• PROVIDED DATA:
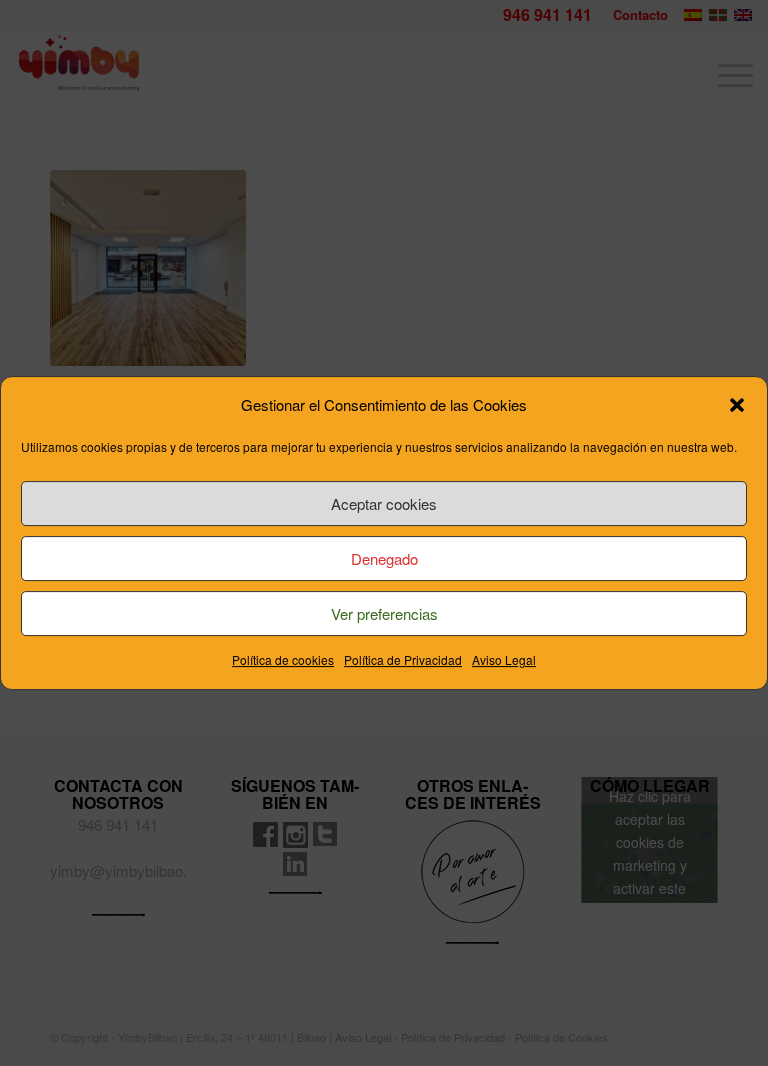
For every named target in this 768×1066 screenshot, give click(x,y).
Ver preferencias (384, 613)
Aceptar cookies (384, 503)
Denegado (384, 558)
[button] (737, 405)
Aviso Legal (504, 660)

• AIM OF THE TASK:
In transcribing the lines above, omit the images and keep all else exact.

• OUTPUT OF THE TASK:
For every named target in this 768×1066 screenshot, give click(x,y).
Ver preferencias (384, 613)
Aceptar cookies (384, 503)
Denegado (384, 558)
[button] (737, 405)
Aviso Legal (504, 660)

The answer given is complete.